Tuell expected that the address would lack the “gravity” typically associated with the annual speeches and thought it could have waited until the next time lawmakers convened. But he and other policymakers still said they would be watching the speech closely.

Mills’ words will come at a critical juncture. She and the Legislature must address a $650 million revenue shortfall expected through 2023 as virus cases slow sharply but the pandemic remains uncertain. The governor framed her budget, which mostly holds state spending flat but remains well above the last one at a mark of just under $8 billion, as a “no-drama” document.

But minority Republicans want more permanent cuts and to curtail the governor’s emergency powers. Tuell said he would watch to see how Mills views her pandemic response and the economic recovery. A member of the State and Local Government Committee, he wants a bigger-picture view of those topics to get a sense of where the state is going.

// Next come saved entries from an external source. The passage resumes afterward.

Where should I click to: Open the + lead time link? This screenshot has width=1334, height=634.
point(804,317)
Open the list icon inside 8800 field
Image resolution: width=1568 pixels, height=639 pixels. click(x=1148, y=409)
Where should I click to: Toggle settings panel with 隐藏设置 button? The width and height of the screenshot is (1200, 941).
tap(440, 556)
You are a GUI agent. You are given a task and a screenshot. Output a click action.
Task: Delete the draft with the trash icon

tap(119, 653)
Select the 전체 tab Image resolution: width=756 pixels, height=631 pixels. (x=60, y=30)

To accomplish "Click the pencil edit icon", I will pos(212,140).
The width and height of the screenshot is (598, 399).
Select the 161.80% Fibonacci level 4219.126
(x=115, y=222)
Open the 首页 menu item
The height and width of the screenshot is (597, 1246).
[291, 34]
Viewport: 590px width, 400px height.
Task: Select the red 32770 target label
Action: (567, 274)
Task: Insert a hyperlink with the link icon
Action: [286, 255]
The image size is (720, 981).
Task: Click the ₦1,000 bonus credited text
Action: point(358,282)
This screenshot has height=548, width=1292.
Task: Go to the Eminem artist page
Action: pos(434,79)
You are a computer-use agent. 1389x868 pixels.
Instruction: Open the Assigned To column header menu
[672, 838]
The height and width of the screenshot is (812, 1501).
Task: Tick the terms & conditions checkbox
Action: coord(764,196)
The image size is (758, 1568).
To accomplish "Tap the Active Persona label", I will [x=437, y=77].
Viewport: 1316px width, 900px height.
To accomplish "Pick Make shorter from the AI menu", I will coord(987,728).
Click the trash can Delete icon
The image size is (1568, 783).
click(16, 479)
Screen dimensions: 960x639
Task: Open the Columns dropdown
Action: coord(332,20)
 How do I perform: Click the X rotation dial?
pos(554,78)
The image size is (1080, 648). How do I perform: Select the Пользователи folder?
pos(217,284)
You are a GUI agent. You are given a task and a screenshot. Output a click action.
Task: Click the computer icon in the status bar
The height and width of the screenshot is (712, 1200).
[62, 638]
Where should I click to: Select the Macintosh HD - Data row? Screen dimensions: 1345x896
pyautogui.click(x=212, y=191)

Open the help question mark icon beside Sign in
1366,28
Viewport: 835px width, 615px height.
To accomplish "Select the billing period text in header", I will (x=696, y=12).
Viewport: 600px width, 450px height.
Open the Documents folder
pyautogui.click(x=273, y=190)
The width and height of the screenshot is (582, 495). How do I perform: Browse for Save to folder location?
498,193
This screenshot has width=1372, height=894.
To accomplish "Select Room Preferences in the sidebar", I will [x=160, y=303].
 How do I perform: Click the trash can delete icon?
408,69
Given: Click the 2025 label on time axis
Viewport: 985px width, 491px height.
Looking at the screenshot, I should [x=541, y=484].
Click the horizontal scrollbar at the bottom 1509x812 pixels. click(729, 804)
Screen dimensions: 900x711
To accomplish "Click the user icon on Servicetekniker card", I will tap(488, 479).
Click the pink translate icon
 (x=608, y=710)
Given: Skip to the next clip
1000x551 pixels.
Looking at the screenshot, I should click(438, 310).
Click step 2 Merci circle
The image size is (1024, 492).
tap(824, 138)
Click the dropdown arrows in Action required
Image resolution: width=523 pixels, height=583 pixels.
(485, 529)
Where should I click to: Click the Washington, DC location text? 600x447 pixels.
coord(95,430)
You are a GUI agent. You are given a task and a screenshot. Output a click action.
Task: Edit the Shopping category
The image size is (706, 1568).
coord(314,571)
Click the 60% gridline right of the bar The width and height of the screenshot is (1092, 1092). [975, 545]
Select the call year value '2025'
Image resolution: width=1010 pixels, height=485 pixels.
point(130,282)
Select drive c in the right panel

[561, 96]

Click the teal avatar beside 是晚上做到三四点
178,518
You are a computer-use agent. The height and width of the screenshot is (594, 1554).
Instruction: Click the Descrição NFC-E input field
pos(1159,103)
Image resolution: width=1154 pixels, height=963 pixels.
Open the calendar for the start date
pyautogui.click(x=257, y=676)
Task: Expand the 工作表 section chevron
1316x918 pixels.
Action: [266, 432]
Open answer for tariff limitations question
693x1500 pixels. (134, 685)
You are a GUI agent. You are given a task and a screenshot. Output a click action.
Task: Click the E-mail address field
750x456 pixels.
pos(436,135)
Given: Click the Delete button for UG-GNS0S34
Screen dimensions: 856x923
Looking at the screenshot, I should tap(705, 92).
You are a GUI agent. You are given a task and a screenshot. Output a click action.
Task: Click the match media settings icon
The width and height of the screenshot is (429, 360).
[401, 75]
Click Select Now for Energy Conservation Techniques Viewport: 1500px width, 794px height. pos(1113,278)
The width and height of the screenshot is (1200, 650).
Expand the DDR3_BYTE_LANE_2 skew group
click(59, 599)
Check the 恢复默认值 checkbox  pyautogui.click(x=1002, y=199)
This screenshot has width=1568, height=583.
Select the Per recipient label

“With everything on Zoom, there are 15 or 16 different Legislatures, because each committee is its own little world,” he said.

Rep. Patty Hymanson, D-York, a member of the Legislature’s budget committee, said she would be listening for consistency. She said the budget committee, already through the big-cost items like public health and education, is getting a sense of where Mills is going with her budget. The introduction of two recent changes by the governor to her supplemental budget — which could face a vote next month — could be signs that more change could come.

She also pointed to the prospect of another federal aid package and the duration of increased federal Medicaid matching rates. A possible $1.9 trillion federal relief package making its way through the Democratic-led Congress could also buoy state revenues even more.

“The unusual thing about the budget this year is so many moving parts, and so many of them are spinning,” Hymanson said. “Some haven’t even started spinning yet.”

BDN writer Michael Shepherd contributed to this report.